Blankenship afirma que as plantas não são realmente avessas à radiação solar verde: elas geram outras moléculas de pigmentos que, ao contrário da clorofila, efetivamente absorvem até 90 por cento da luz verde do sol. Mas os 10 por cento que são refletidos, comparados com o quase nada que é refletido da luz azul ou vermelha visíveis, é o que faz nossos olhos perceberem a diferença de cor.

“Somos muito sensíveis na região verde, por isso vemos a pequena quantidade que a planta não absorve”, explica Blankenship.

Os neurocientistas que estudam a visão da cor também se impressionam com a nossa sensibilidade para o verde. “O verde é a parte do espectro mais brilhante para nós. Nosso maquinário visual, nossos fotorreceptores estão otimizados para a parte do meio do espectro, verdes e amarelos”, diz Bevil Conway, professor adjunto do Wellesley College.

Dos três tipos de cones de nossas retinas pelos quais detectamos e interpretamos as cores, diz Conway, dois registram seu pico de sensibilidade para comprimentos de onda de luz verde – talvez o legado de um sistema visual que se desenvolveu em nossos ancestrais marinhos.

“Muito da luz desaparece em água salgada. Mas a luz verde consegue passar por ela muito bem.” Mesmo as pessoas que não têm um dos três tipos de cones fotorreceptores e por isso são daltônicas para verde e vermelho, diz ele, normalmente são sensíveis a sutis gradações de verde.

“Eles foram contratados em várias guerras para encontrar inimigos camuflados”, conta.

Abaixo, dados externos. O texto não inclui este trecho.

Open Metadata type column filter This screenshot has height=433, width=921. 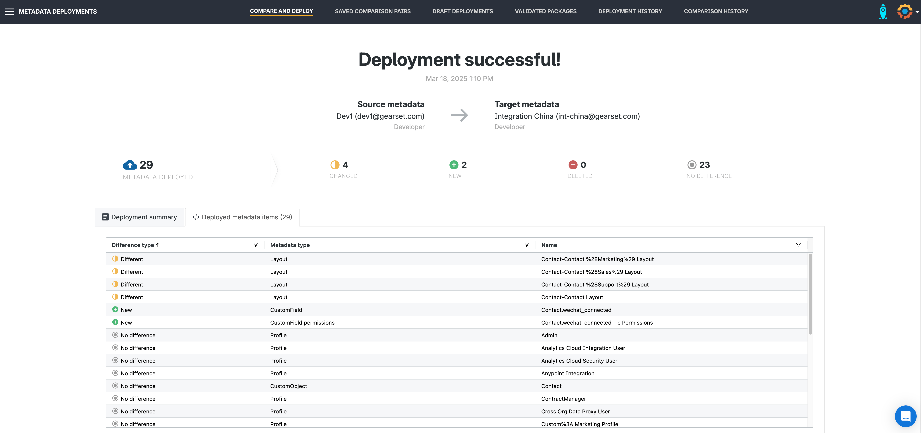click(527, 245)
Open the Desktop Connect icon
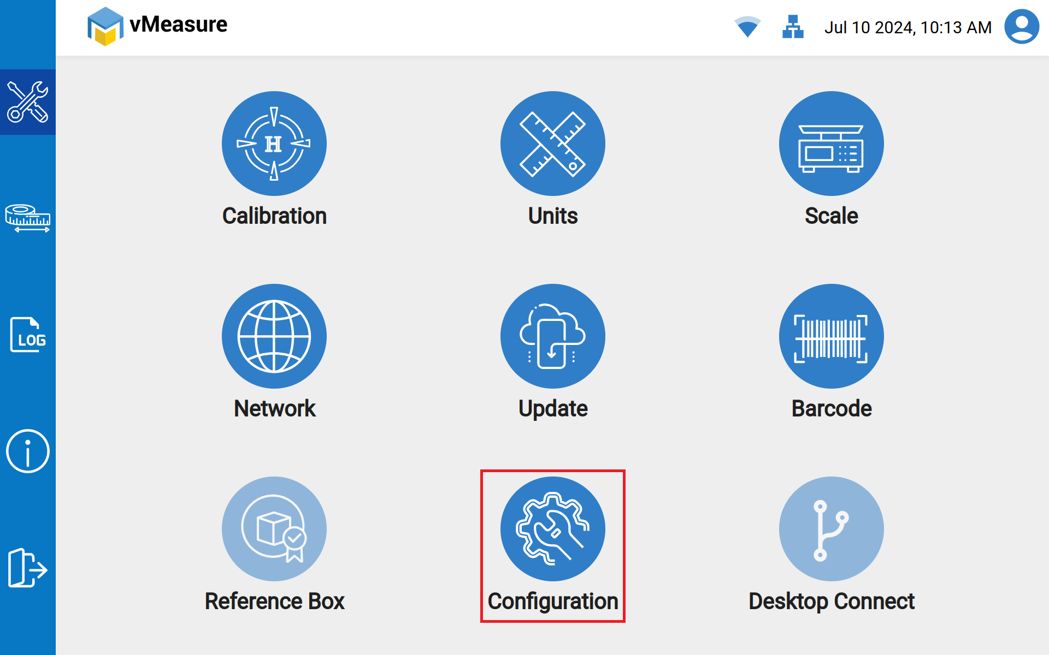1049x655 pixels. [831, 528]
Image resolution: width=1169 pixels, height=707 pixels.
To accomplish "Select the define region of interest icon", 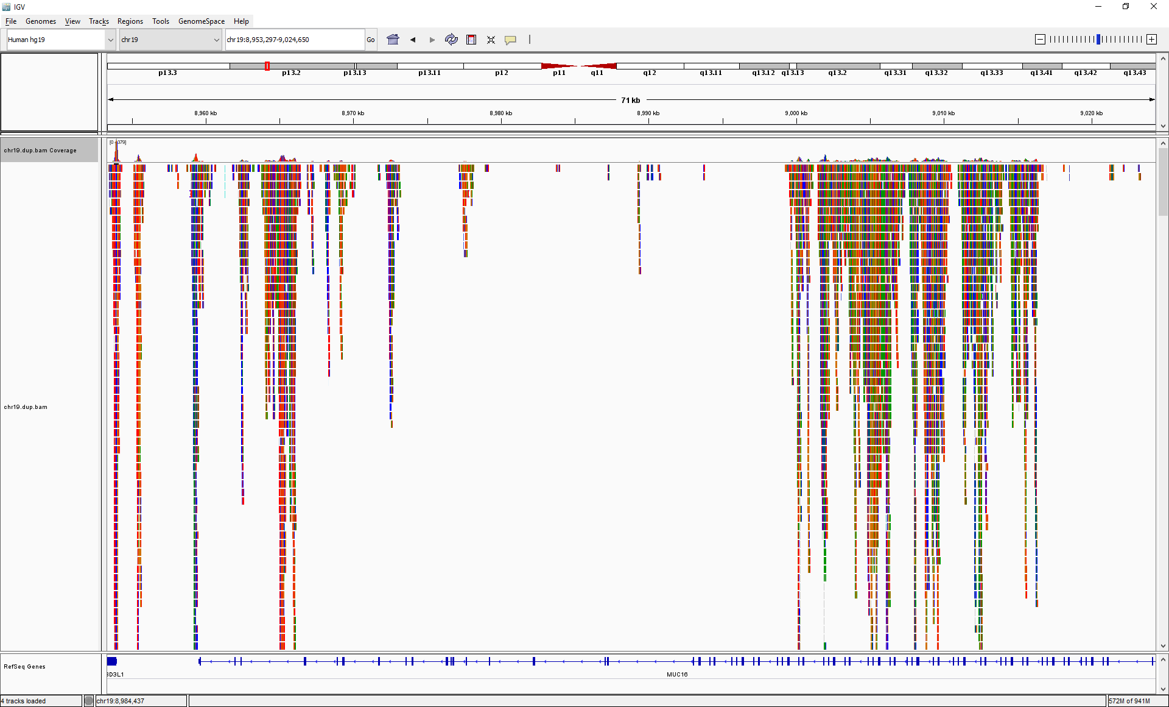I will pos(471,39).
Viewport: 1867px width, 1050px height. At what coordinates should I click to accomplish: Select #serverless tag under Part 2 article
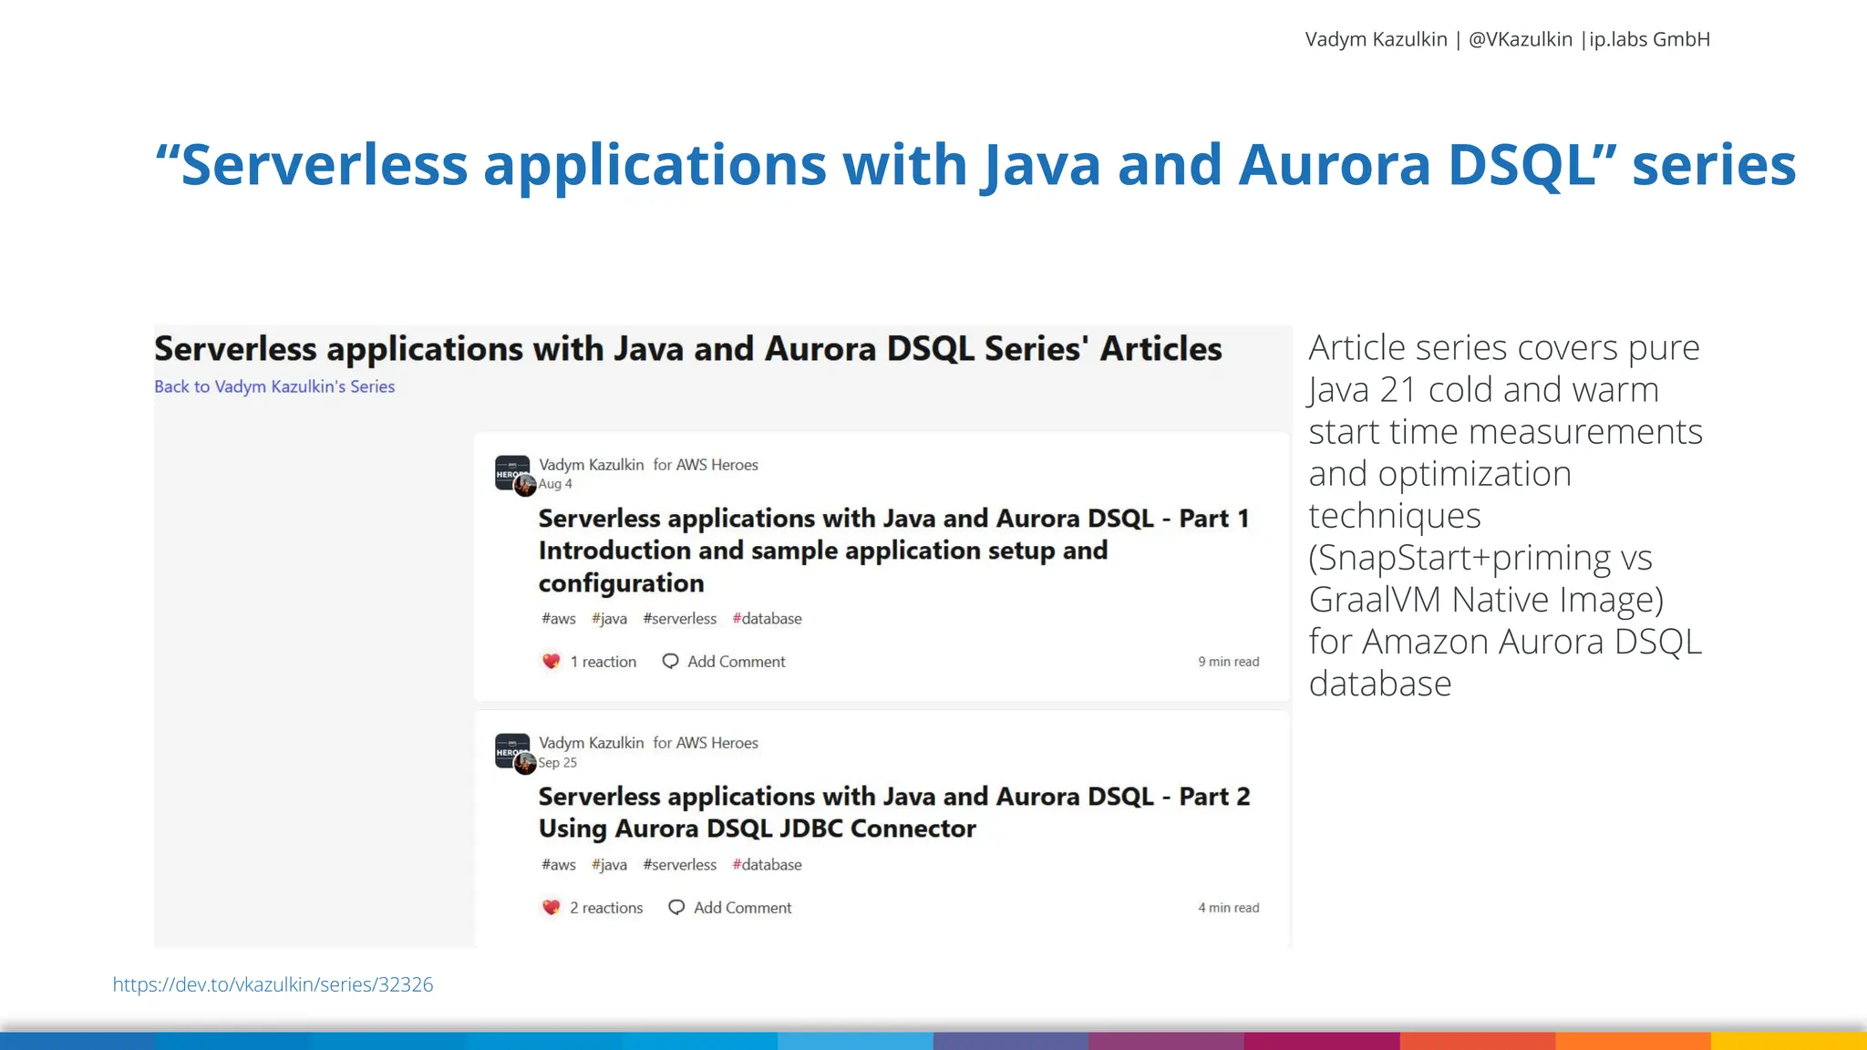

Somos sensíveis ao verde, e muitos de nós o amam. Em pesquisas internacionais de cores favoritas, o verde fica normalmente em segundo, perdendo apenas para o azul. Somos atraídos para o verde como um sinal de natureza e abundância, e pesquisas mostraram que a adição de apenas duas árvores e uma faixa de grama em um projeto habitacional dominado pelo concreto pode melhorar a saúde, o humor e o desempenho na escola.

Ao mesmo tempo, geralmente ignoramos o verde como cor de fundo, e os pintores a usam quando querem fazer os objetos sumirem visualmente. O verde não é muito marcante: some rapidamente da memória.

Em um relatório publicado no mês passado no jornal Frontiers in Psychology, Christof Kuhbander da Universidade de Regensburg, na Alemanha, e seus colegas contam que descobriram que quando mostramos a um grupo uma série de desenhos de objetos como cadeiras, carros e roupas pintadas de azul, vermelho, verde e amarelo, as pessoas lembram menos da cor dos objetos verdes.

O verde talvez não seja marcante, mas se tornar verde é complicado. De acordo com Geoffrey Hill, que estuda a coloração dos pássaros na Universidade Auburn, os pesquisadores só determinaram recentemente que os pássaros geralmente fazem penas verdes da mesma maneira que crianças produzem tinta verde: misturando amarelo e azul.

Os pigmentos amarelos são extraídos daquilo que comem ou, no caso dos papagaios, sintetizadas internamente. Essas tintas amarelas são depois adicionadas a penas que estão crescendo e que são estruturadas molecularmente para capturar a luz azul. O resultado: ombros pulverizados de oliva em uma Mariquita do Tenesse ou a barriga verde neon do periquito australiano.

De maneira intrigante, como o historiador Michel Pastoureau, da Sorbonne, diz em sua pesquisa abrangente e maravilhosamente ilustrada, “Vert: Historie d´une Coleur” (“Verde: a História de uma Cor”, em tradução livre), a natureza combinatória e normalmente instável de muitos corantes e tintas da era pré-industrial e sua derivação da mistura de pigmentos amarelos e azuis, pode explicar algumas das associações não muito boas do verde.

Verde era mutável, caprichoso, incontrolável como o destino, tão confiável quanto um duende ou um espírito verde. “A partir do século XVI, as mesas de jogo passaram a ser cobertas com tecido verde, a cor simbolizando a sorte, as apostas, a participação e o dinheiro que seria ganho ou perdido”, escreve Pastoureau.

Depois, os químicos inventaram corantes verdes muito mais estáveis, incluindo a tinta de trióxido de cromo que colocou o verde na palheta nos anos 1860. A tinta verde não pode ser destruída por ácidos, básicos ou outros agentes químicos, não desbota facilmente e é extremamente difícil de falsificar. É o pano de fundo ideal para o rosto dos pais da pátria.